De Marrakech à Tagdilt

Autour de Marrakech, le code de la route est défini par les humeurs, ponctué d’ânes et de nids de poule. Nous laissons derrière les pinèdes méditerranéennes, réserve de chasse du roi du Maroc, pour des terres plus austères. La route du col de Tich’ka (2260 m d’altitude) sinue entre de hauts plateaux où paissent les troupeaux, entre cascades et sommets enneigés. Elle est en travaux permanents ; c’est l’œuvre du frère du roi qui, un peu à l’image de Pénélope et son métier à tisser, retarde l’avancée des travaux pour gagner plus d’argent. Sur le versant sud, les grands à-pics cèdent la place à d’interminables plateaux enchâssés les uns sur les autres. Les coopératives de veuves qui vendent l’huile d’argan cèdent la place aux productions d’eau de rose. Les plantations se trouvent au pied sud du massif du M’Goun, vaste plateau aride d’une altitude de 1500 mètres et traversé par la verte vallée du Dadès. Notre guide Mohamed est originaire d’un village caché dans l’ombre du M’Goun, l’un des plus hauts sommets de l’Atlas. Nous rejoignons notre cuisinier Idir et les muletiers M’han et Abdelajiz au souk de Boumalne Dadès. L’entrée de ce dernier est très originale : il s’agit d’un trou béant creusé au milieu d’un interminable mur en brique. D’un côté le village, de l’autre le souk et le désert.
Aui pied de l'Atlas, en direction de Ouarzazate
Paysage de l'Atlas en redescendant du Tich'ka
Le souk de Boumalne Dadès

À travers le Djebel Saghro

Nous quittons la route goudronnée pour gagner le hameau de Tagadilt où commence notre périple. Tagadilt est une petite oasis cachée au milieu de collines malmenées par des millénaires de chaleur et de sécheresse. La nuit, la température descend au-dessous de zéro degré. Réveil au chant du muezzin, nous buvons un thé dans une vaine tentative de repousser les piquants assauts de la froidure, puis nous partons au lever du soleil franchir les premiers remparts du Saghro. Notre cuisinier Idir s’en va précipitamment rejoindre une petite masure qui se dresse solitaire au milieu de la poussière au pied des montagnes. C’est là qu’il vit, et il nous ramène de son jardin de la menthe et de la sauge pour agrémenter le thé. Premier bivouac dans des cabanes saisonnières des Aït Atta, au pied du Kouaouch, plus haut sommet du Saghro. La température chute rapidement et nous nous réunissons avec nos amis berbères autour d’un feu de genévrier, seul arbuste parvenant à pousser dans des conditions aussi extrêmes, qui dégage une agréable odeur à la combustion. Alors que les abris dans lesquels nous dormons sont quadrangulaires, la cuisine est la seule cabane de forme circulaire. Sa toiture est soutenue par deux gros troncs de genévrier noircis par la fumée. Les muletiers dorment à la belle étoile sous une simple bâche, sur le fourrage des mules, malgré les températures négatives. Ils ont une résistance à toute épreuve.
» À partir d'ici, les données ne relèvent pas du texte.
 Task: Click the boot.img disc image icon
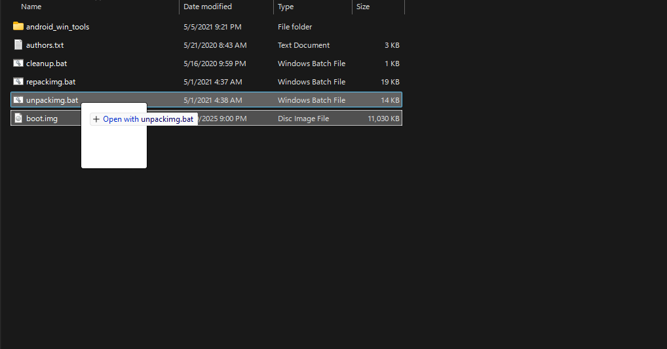pos(18,118)
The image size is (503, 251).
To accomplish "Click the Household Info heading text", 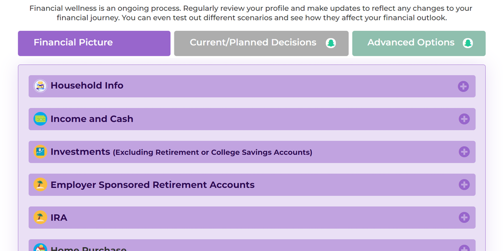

Pause thé avec vue sur le sommet du Kouaouch
Nous atteignons le sommet du Kouaouch le second jour (2712 mètres d’altitude), d’où nous nous laissons redescendre sur les plateaux désertiques du Saghro. Au milieu des rochers apparaît un espace plat, rectangulaire et déblayé de ses cailloux : un terrain de football mis en place par des enfants Aït Atta. Deux pierres posées verticalement à chaque extrémité du terrain font office de but. Au sud des premiers remparts du Saghro, la géologie s’emballe, délire, donne dans le psychédélique : pitons de basalte, grands canyons, oueds verdoyants, roches de toutes les couleurs, paysage lunaire. Soudain, la croute terrestre ressemble à une grande peau de dinosaure. Elle est composée de millions de bulbes révélant des trésors de quartz une fois ouverts. Vu d’en bas, le massif ressemble à une coulée de lave titanesque, au pied de laquelle s’étend une petite oasis couverte d’amandiers en fleur. Des tours rocheuses aux formes amusantes dominent la plaine : tantôt un sphynx, tantôt un éléphant. Le Saghro : cathédrale de pierre sculptée par les mains expertes du temps vouant un culte immémorial à l’espace.
Igli, un hameau à 1700 mètres d'altitude
Vallée d'Afourar

Au milieu de ce désert de roche, des gorges sinuent, coiffées de falaises. Au fond, la vie ! Tout est vert, le terrain est organisé en terrasses cultivées, les oiseaux piaillent, une poignée d’humains travaille aux champs. Puis les gorges se resserrent jusqu’à ne laisser passer plus qu’un filet d’eau. On est expulsé de cette matrice minérale devant le Baab n’Ali, la « porte d’Ali », deux majestueuses tours rocheuses dominant le paysage. Ce soir-là on monte la tente berbère, grand lampion luisant dans la nuit et faisant concurrence à l’éclat des étoiles. Puis on rejoint progressivement la civilisation : les jardins et les palmeraies sont de plus en plus nombreux au fond des oueds qui lacèrent ce grand plateau magmatique. Le trek prend fin dans le paradisiaque village de Handour. Sur le château d’eau à l’entrée du village flotte le drapeau berbère, qui figure l’homme libre, les pieds ancrés dans la terre et les bras levés vers le ciel. Les couleurs bleu, vert et jaune représentent l’océan, couleur du turban porté par les Berbères, l’Atlas et le Sahara. Le village a été électrifié très récemment, aucune route goudronnée ne permet d’y accéder. Nos muletiers s’en retournent au village du départ, abattant la totalité du trajet en deux jours seulement avec des chaussures défoncées. Quant à nous, nous regagnons le nord du pays par la vallée du Draa. Cette vallée, c’est la seconde étape de notre itinéraire sur les traces des Aït Atta, de l’Anti-Atlas aux portes du Sahara.